-------- EXTRACTED MATERIAL
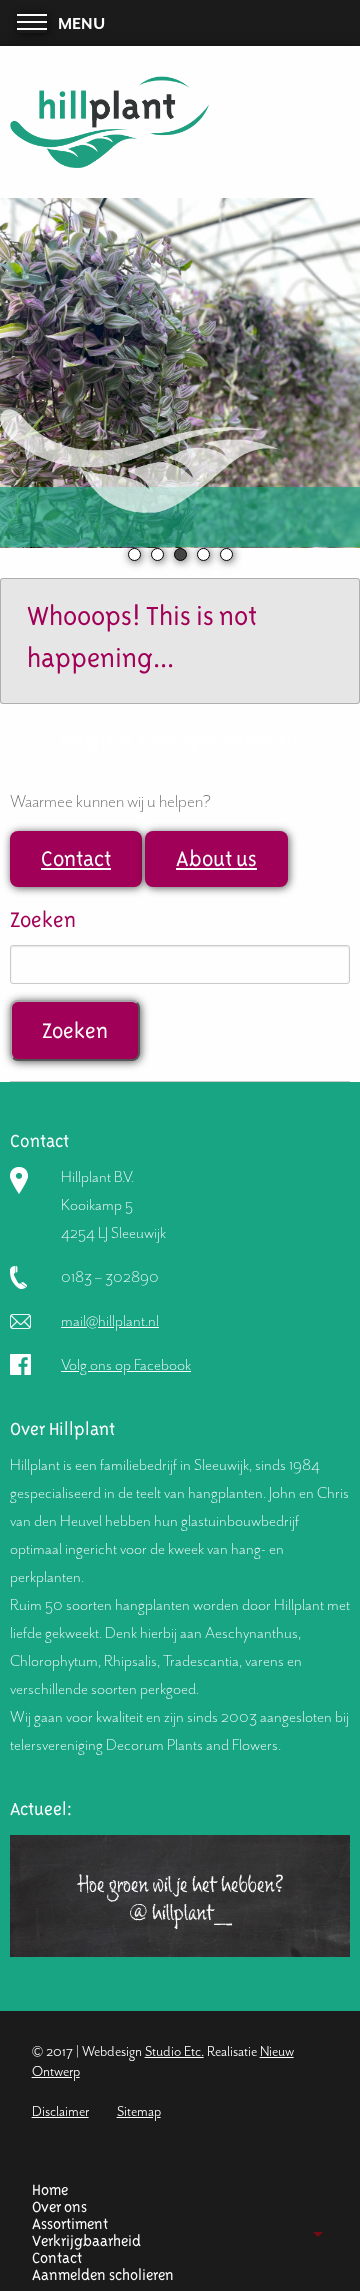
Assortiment (70, 2224)
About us (216, 858)
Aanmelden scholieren (103, 2275)
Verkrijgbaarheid (86, 2241)
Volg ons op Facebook (126, 1365)
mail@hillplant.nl (110, 1321)
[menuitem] (172, 2190)
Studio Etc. (174, 2051)
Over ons (59, 2207)
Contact (76, 858)
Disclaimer (60, 2111)
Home (50, 2190)
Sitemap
----------------
(PROMPT)
Retype the whole listing. Keep every word exact but include no pictures.

(OUTPUT OF THE EXERCISE)
Assortiment (70, 2224)
About us (216, 858)
Aanmelden scholieren (103, 2275)
Verkrijgbaarheid (86, 2241)
Volg ons op Facebook (126, 1365)
mail@hillplant.nl (110, 1321)
[menuitem] (172, 2190)
Studio Etc. (174, 2051)
Over ons (59, 2207)
Contact (76, 858)
Disclaimer (60, 2111)
Home (50, 2190)
Sitemap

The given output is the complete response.